§ **Problem to solve**: What is needed is every line of the material that contains "computer".

§ **Material for this exercise**:
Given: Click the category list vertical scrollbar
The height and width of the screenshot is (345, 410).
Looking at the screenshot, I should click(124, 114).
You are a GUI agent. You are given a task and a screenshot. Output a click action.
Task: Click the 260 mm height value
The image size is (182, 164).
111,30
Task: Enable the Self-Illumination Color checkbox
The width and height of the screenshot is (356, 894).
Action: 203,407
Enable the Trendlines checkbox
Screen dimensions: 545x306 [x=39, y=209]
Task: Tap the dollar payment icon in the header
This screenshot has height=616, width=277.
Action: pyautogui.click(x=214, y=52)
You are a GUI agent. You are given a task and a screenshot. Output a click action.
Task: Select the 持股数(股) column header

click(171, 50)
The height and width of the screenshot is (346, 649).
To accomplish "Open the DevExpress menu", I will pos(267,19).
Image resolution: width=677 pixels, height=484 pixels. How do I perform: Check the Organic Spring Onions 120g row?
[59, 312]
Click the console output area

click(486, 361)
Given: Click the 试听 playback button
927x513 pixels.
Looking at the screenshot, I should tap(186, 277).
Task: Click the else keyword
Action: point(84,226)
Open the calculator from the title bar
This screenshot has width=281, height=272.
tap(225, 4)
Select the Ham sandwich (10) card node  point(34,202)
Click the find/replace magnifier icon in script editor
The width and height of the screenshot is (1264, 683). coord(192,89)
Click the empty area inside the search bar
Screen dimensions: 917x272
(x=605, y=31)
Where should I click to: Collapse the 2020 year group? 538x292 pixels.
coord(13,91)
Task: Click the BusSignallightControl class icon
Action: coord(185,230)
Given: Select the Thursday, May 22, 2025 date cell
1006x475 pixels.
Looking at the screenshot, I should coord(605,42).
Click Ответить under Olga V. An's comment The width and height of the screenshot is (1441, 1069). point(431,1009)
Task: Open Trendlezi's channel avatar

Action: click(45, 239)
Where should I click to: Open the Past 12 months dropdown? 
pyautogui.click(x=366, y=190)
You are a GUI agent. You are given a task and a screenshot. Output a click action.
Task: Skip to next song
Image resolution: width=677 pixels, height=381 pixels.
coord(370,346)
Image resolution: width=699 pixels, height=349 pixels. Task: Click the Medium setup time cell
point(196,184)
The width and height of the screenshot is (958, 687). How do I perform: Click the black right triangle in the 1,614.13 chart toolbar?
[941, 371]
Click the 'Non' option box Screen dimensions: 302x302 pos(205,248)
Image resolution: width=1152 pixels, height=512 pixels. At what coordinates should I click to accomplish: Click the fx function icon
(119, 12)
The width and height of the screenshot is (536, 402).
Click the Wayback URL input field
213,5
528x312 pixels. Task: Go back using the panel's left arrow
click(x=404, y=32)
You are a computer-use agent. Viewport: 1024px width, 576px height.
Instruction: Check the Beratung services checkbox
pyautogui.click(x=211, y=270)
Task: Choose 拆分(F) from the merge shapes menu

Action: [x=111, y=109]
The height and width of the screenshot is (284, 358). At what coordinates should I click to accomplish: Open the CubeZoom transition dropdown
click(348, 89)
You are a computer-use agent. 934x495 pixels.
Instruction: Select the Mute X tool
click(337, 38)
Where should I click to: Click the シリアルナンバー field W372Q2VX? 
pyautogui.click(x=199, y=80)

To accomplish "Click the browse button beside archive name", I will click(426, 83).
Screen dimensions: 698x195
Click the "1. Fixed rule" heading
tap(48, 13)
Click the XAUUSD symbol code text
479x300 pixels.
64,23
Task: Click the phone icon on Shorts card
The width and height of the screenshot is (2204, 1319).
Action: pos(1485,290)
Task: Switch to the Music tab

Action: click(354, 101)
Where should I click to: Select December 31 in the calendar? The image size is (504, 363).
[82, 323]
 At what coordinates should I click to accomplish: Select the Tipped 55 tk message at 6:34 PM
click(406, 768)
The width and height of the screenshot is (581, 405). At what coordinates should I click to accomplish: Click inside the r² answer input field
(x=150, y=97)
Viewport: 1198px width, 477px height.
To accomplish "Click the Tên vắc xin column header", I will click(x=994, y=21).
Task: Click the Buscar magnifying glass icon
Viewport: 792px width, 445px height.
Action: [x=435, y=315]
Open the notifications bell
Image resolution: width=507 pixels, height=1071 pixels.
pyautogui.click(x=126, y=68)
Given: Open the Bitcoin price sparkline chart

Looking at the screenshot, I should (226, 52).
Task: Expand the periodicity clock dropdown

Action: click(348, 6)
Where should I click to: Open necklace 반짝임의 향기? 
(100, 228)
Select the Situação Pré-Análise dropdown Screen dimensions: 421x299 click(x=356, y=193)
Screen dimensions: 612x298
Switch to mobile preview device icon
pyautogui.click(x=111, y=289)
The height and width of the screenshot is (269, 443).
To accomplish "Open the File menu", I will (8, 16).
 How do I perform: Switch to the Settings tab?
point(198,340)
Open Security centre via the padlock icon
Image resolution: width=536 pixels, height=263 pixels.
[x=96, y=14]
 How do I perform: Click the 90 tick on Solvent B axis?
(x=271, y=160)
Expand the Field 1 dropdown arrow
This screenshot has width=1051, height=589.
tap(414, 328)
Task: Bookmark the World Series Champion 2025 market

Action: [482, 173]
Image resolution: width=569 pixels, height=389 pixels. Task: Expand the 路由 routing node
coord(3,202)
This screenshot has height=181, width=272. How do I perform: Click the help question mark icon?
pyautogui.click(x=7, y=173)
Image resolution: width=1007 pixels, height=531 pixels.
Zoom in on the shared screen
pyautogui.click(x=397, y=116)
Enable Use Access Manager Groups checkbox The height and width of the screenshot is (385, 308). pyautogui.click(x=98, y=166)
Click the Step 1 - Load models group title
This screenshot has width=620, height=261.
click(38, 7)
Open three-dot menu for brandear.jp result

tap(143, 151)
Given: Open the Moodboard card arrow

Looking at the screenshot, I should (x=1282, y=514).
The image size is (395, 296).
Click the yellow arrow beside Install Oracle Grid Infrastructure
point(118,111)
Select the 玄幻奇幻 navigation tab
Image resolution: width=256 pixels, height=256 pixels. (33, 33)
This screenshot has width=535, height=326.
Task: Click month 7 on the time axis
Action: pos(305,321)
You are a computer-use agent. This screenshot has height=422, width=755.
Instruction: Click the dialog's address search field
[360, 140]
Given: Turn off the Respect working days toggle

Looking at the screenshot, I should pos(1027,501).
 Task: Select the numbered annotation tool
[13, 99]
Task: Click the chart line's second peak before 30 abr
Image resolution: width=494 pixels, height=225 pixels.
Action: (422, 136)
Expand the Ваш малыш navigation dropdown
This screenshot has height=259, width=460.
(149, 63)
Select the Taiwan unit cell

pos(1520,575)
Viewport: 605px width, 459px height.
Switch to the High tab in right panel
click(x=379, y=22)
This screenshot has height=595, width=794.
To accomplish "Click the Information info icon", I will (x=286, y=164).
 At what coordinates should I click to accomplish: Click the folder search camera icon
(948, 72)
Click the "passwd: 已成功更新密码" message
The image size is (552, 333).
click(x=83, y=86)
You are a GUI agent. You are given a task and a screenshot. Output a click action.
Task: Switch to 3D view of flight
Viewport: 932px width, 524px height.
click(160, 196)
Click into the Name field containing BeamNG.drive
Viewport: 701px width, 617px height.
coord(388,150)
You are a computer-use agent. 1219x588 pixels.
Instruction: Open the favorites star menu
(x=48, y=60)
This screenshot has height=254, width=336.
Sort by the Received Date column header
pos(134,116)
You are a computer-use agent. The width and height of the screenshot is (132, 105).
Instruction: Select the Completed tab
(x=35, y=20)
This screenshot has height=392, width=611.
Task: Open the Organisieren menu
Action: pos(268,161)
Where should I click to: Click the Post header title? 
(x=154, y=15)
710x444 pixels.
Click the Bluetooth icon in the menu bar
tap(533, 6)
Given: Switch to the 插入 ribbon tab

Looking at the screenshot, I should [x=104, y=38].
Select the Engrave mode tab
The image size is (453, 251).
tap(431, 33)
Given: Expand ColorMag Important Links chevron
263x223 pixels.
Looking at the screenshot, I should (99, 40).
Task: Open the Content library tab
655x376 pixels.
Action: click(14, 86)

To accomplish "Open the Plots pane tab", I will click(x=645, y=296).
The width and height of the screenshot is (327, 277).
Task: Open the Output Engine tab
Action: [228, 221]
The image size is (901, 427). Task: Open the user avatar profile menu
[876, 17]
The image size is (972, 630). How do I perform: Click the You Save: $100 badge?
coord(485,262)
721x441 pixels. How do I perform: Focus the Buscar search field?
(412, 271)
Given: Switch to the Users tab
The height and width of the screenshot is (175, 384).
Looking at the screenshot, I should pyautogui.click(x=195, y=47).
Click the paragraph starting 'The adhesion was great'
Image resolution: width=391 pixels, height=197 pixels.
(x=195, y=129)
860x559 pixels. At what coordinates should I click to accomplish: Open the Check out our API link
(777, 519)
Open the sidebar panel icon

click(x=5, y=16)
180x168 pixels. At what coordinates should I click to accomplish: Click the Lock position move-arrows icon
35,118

§ **Response**:
You are a computer-use agent. Viewport: 1024px width, 576px height.
You are a computer-use agent. 934x495 pixels.
You are a computer-use agent. This screenshot has height=422, width=755.
You are a computer-use agent. 1219x588 pixels.
You are a computer-use agent. The width and height of the screenshot is (132, 105).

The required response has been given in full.